Me llamó siempre la atención en este cuadro la enorme vulgaridad de los rostros del rey y la reina. Al rey le falta esa majestad que es una combinación de serenidad y resolución.  A la reina dulzura, sensibilidad y subordinación al rey, apareciendo ella sin duda como la protagonista central del cuadro. Yo no acababa de comprender cómo los reyes le habían permitido a Goya pintar un cuadro así. Al fin lo he entendido, después de haber leído que tanto el rey como la reina como toda la familia real habían quedado muy satisfechos de este cuadro. Porque lo que hizo Goya fue PINTARLOS EXACTAMENTE COMO ERAN, pero no en sus figuras corporales, sino en sus almas. Y si eran así, difícilmente podrían ellos reparar en su pequeñez moral. María Luisa de Parma fue una mujer dominante y desleal,  públicamente infiel al rey su esposo con un guardia de corps, Manuel Godoy, al que convirtió en primer ministro.
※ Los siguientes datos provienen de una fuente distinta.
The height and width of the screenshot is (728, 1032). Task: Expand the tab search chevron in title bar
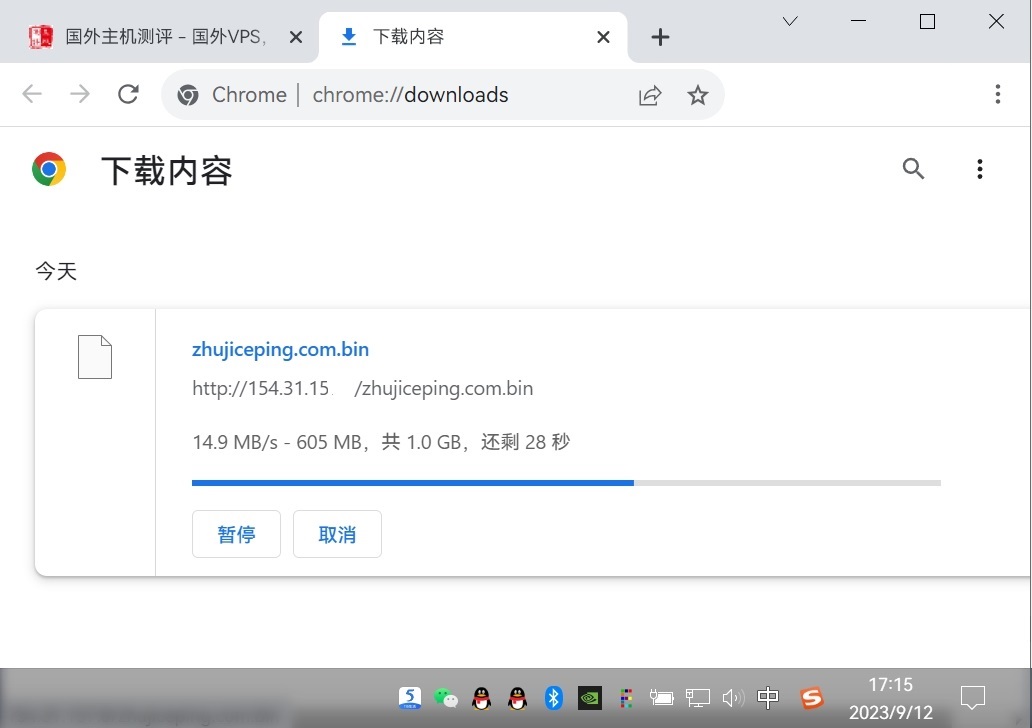click(x=790, y=21)
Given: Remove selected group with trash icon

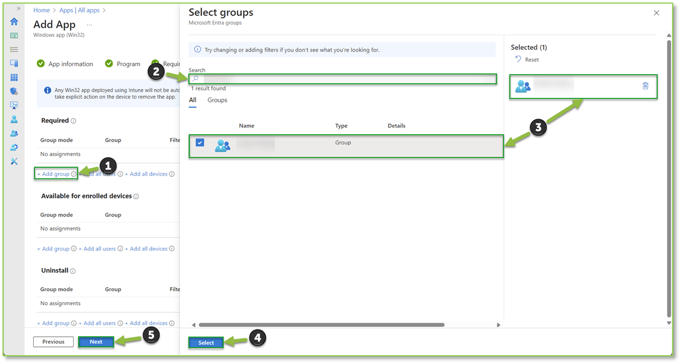Looking at the screenshot, I should tap(645, 86).
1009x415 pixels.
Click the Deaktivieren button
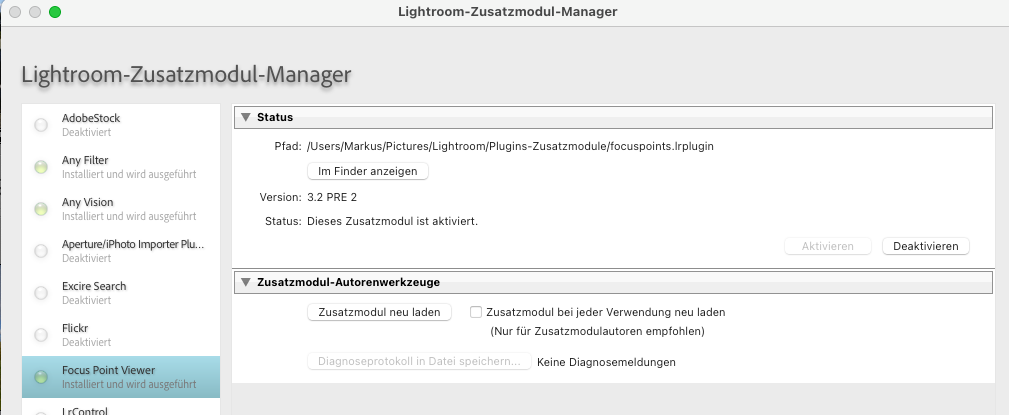click(x=925, y=246)
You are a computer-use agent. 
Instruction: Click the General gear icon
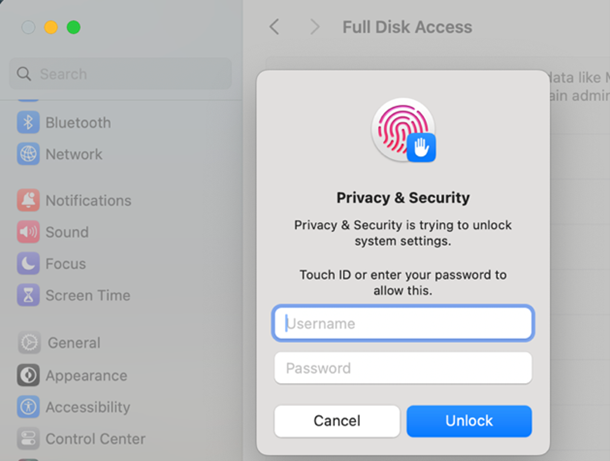[x=29, y=343]
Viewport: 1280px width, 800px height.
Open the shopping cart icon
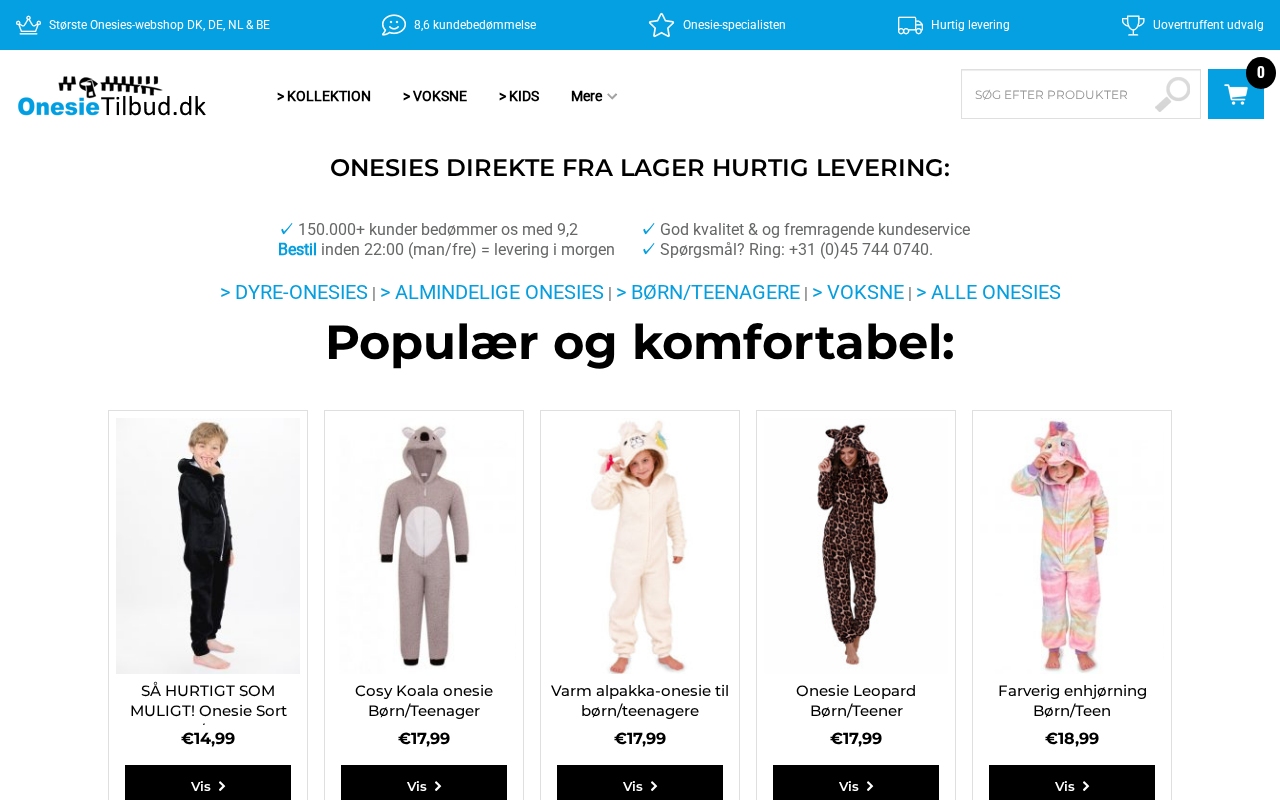pyautogui.click(x=1236, y=94)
Y Carlos IV un hombrecillo bonachón y bienintencionado que desde su debilidad de carácter traicionó hasta al príncipe heredero, Fernando VII, cediéndole la corona de España a un hermano de Napoleón, al que los españoles llamaron despectivamente Pepe Botella.

Goya pintó las almas de todos ellos. Como lo hizo en los dos retratos que presento a continuación, el de Juan Martín el Empecinado, guerrillero en la Guerra de la Independencia contra Napoleón, y el de Fernando VII.


El Empecinado enfoca su profunda mirada sobre el mismísimo plano en que se encuentran nuestros ojos, mostrándose como un hombre valiente y arrojado, resuelto y generoso, con ideas pocas y claras. En Fernando VII hay disarmonía, posturas forzadas y una inquietante deslealtad en la mirada, consecuencia probable de su debilidad de carácter. Fue el peor rey que ha tenido España, protagonista de la destrucción del imperio español por las ambiciones opuestas y a la vez combinadas de Napoleón y los ingleses, dos imperios que emergían por entonces.

Goya, como Rembrandt y otros pintores de almas, cultivó también el autorretrato. De los muchos que se hizo presento aquí dos.



El de la izquierda es de un Goya joven (1.775, 29 años), recien vuelto a Madrid después de haber pasado varios años aprendiendo a pintar en Italia. Es un pintor neoclásico, acendradamente realista. Y un joven independiente, sensual, desaliñado, ambicioso, vitalista. El de la derecha, del Goya maduro (1.815, 69 años) con la mayor parte de su obra ya culminada y en momentos muy difíciles para España y para él mismo. Su manera de pintar, sus trazos, han cambiado totalmente. Ahora es un expresionista sin saberlo. En lo fundamental de su personalidad sigue siendo el mismo que fue de joven, pero el fondo de su mirada es, aunque igual de firme, más escéptico, y la  ligera inclinación que le da a su figura quizá muestre ese relativismo que van dando los años y la vida.